You lived in Klamath Falls for 5 years?

Imposter! You are from _Oregon!! _


----------



## Shadow&Flame (Nov 2, 2012)

I really hate when people come up wanting to buy/sell anything...  If I wanted to buy/sell anything I would put up a sign to sell it and go buy it if I wanted it.   Most of the time, you get those that one talks with you while another walks around and trys to look into buildings and sheds. They are trying to see if there is anything they could come and steal quickly.


----------



## bogydave (Nov 2, 2012)

Time to put up a sign

"Firewood for sale"  
"$999 per cord"
"I measure - you haul"
"burnable in 2014/15"


----------



## Monosperma (Nov 2, 2012)

Shadow&Flame said:


> ... Most of the time, you get those that one talks with you while another walks around and trys to look into buildings and sheds.

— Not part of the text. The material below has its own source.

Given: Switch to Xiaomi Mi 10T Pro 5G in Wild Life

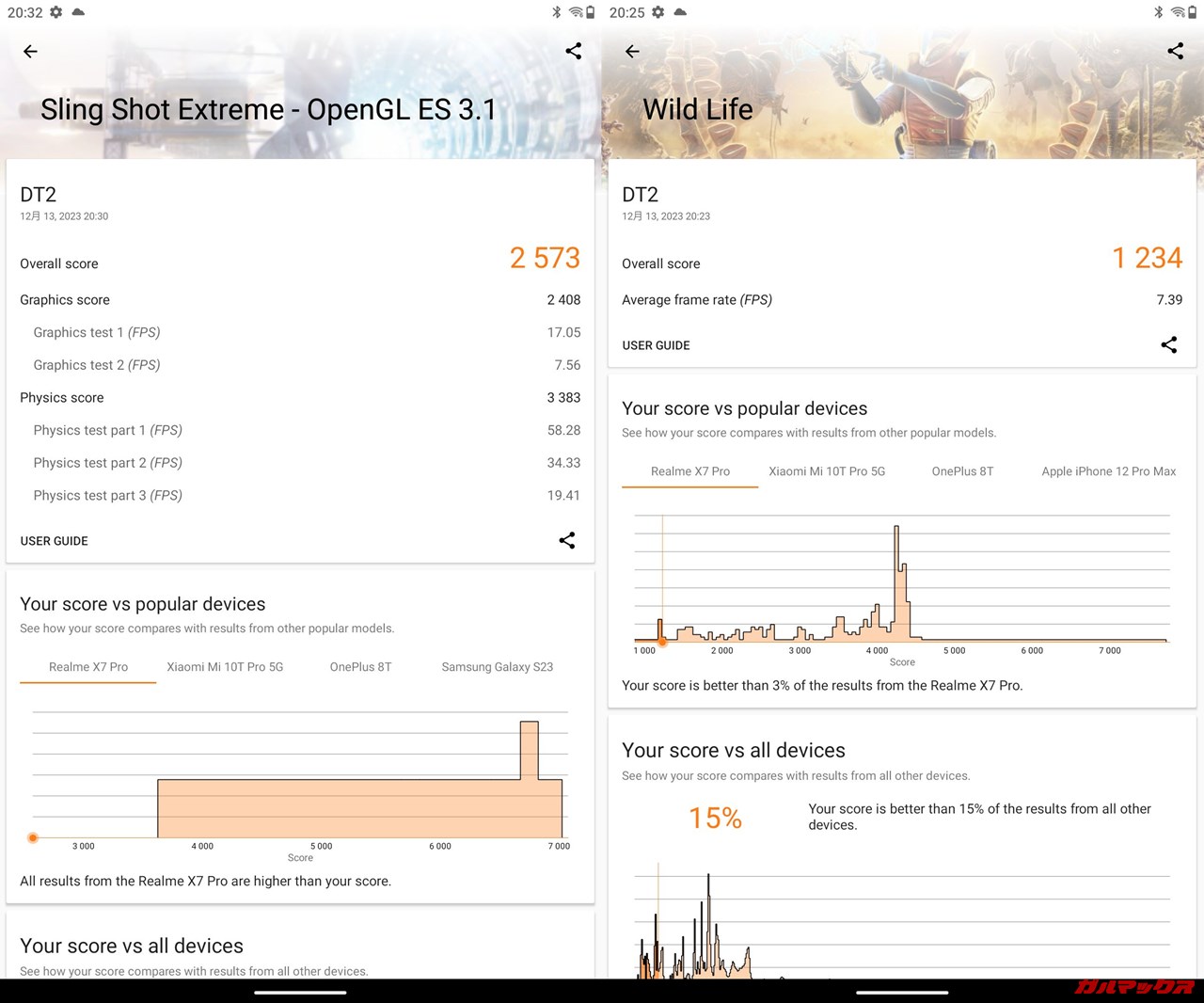Looking at the screenshot, I should (x=827, y=471).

They are trying to see if there is anything they could come and steal quickly.


 
That's when you pull out your cell phone and snap some friendly photos of them.  Even if your phone doesn't have a working camera, how will they know?  They probably won't be back.


----------



## Thistle (Nov 2, 2012)

Shadow&Flame said:


> I really hate when people come up wanting to buy/sell anything... If I wanted to buy/sell anything I would put up a sign to sell it and go buy it if I wanted it. Most of the time, you get those that one talks with you while another walks around and trys to look into buildings and sheds. They are trying to see if there is anything they could come and steal quickly.


 

Happened to you too,'eh? I dont tolerate any tresspassers.Someone rings the doorbell & I dont recognize them through the window- I ignore it.If I'm outside doing something & some stranger walks up to me shilling for someone/something they usually get the same response...."I cant be bothered right now,I'm very busy.Later isnt a good time either,I'm busy then too."


----------



## red oak (Nov 2, 2012)

Thistle said:


> Happened to you too,'eh? I dont tolerate any tresspassers.Someone rings the doorbell & I dont recognize them through the window- I ignore it.If I'm outside doing something & some stranger walks up to me shilling for someone/something they usually get the same response...."I cant be bothered right now,I'm very busy.Later isnt a good time either,I'm busy then too."


 
LOL!  A few years back I was splitting wood when a car came up the driveway that I didn't recognize.  I walked up to the car, forgetting that I still had the ax in my hand.  Older gentleman gets out and says I just wanted to give you some info on our church, no need to get the ax.  I said you can't be too careful with some people these days.  He left pretty quick and hasn't returned.


----------



## StihlHead (Nov 2, 2012)

bogydave said:


> Time to put up a sign
> 
> "Firewood for sale"
> "$999 per cord"
> ...


 
A lost Oregonian walks into a bar in Alaska and pumps himself up while asking the bartender in a demanding bark, "Where can I get firewood?"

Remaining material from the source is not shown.